In the end the case against Uber was clear cut, despite the company's protestations. The tribunal set out 13 reasons why Uber is an employer and its staff employees, including the fact that the company interviews and recruits drives, fixes fares and subjects drivers through its ratings system to "what amounts to a performance management/disciplinary procedure". The tribunal dismissed the notion that Uber is 'a mosaic of 30,000 small businesses' linked by a common platform as "faintly ridiculous". When Uber's management spoke of the company assisting its drivers to "grow" their businesses, the tribunal poured scorn on that too, saying in response that "no driver is in a position to do anything of the kind, unless growing his business simply means spending more hours at the wheel."

Workers right across Britain's increasingly casualised economy are set to gain from Friday's ruling. Since the 2008 financial crash successive governments have put a positive spin on the rising number of Britons who are self-employed. Yet according to the Resolution Foundation, earnings for self-employed workers are typically lower than they were two decades ago. Nominally self-employed workers in the so-called gig economy also lack the protections which ordinary employees have, even though they are very often working for a single company. When companies like Uber dodge their social security obligations the wider public loses out too. By hitherto avoiding paying tax and national insurance contributions, Uber, which is worth a cool $62.5bn, has effectively been passing that cost on to the rest of us.

Like most big players in the gig economy, Uber may call themselves 'disrupters' but they are subversive only in the sense that purchasing a £3 Che Guevara zippo lighter is striking a blow against capitalism.

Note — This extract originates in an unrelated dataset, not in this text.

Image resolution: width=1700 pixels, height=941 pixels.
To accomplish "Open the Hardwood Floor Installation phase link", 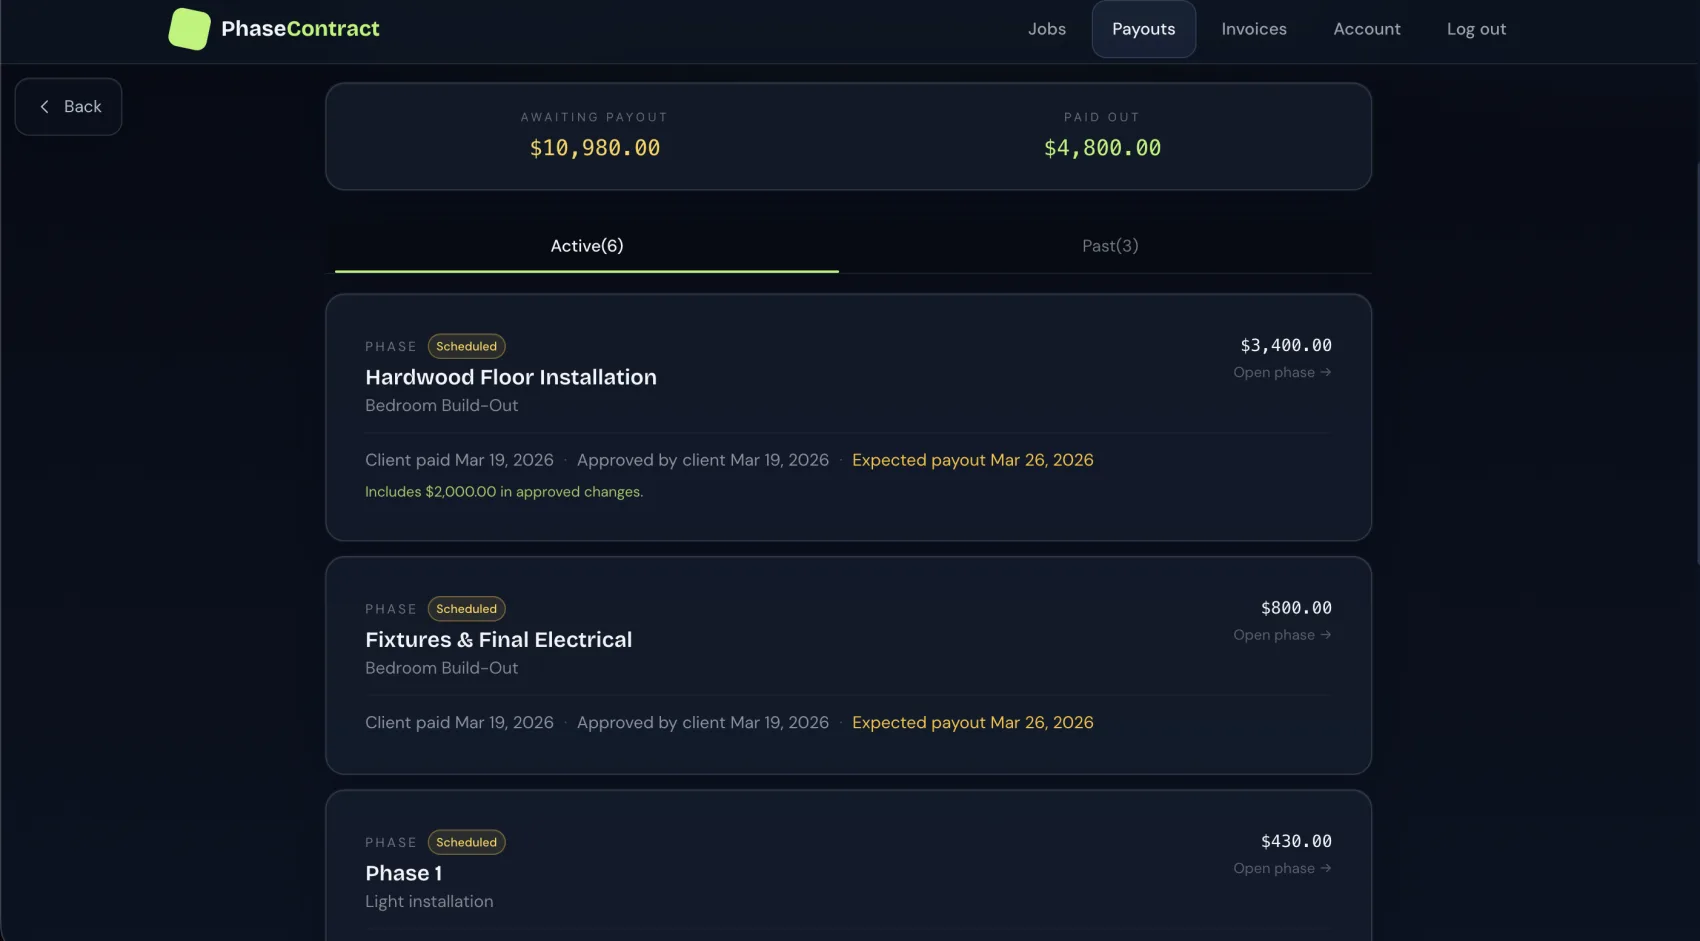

Indeed, listening to the company's most sycophantic defenders Uber resembles a cult more than a 'self-employment platform'. During the tribunal, Judge Anthony Snelson quoted from Shakespeare's Hamlet in his damning assessment of one manager's blind loyalty to the company. "Reflecting on the respondents' general case, and on the grimly loyal evidence of [Uber regional general manager] Jo Bertram in particular, we cannot help being reminded of Queen Gertrude's most celebrated line, 'The lady doth protest too much, methinks'."

You are a worker, and are thus entitled to the same protections that other workers are entitled to

The champions of casual work riff disingenuously on words like 'choice' and 'freedom' knowing full well that for most people the 'flexible economy' is a double-edged sword. You cannot 'choose' to default on the mortgage, nor are most people 'free' to ignore the bills that continue to drop through the letterbox when they're taken ill. Uber and its fanatical supporters recall the self-serving behaviour of the free market-worshipping character Milo Minderbinder in the novel Catch 22, who justifies ripping off his comrades by ludicrously invoking the "historic right of free men to pay as much as they have to for the things they need in order to survive".

Of course, the posturing by companies like Uber as rebellious and revolutionary 'disrupters' ultimately has a wider purpose: to disrupt workers' rights. Yet Friday's victory for Yaseen Aslam, James Farrar and the GMB union sends a clear message to those toiling away in Britain's low pay economy that selling your labour to one employer for an hourly sum does not make you a 'self-employed contractor'; nor does it make you an 'associate' or 'partner'. You are a worker, and are thus entitled to the same protections that other workers are entitled to – protections which, in many instances, have been fought for tirelessly by previous generations of workers.

For all the uplifting and trendy drivel we hear from the purveyors of 'gig' capitalism, genuine freedom is usually contingent on far less glamorous formalities like employment protections and a regular income.


James Bloodworth is former editor of Left Foot Forward, one of the UK's top political blogs, and the author of The Myth of Meritocracy.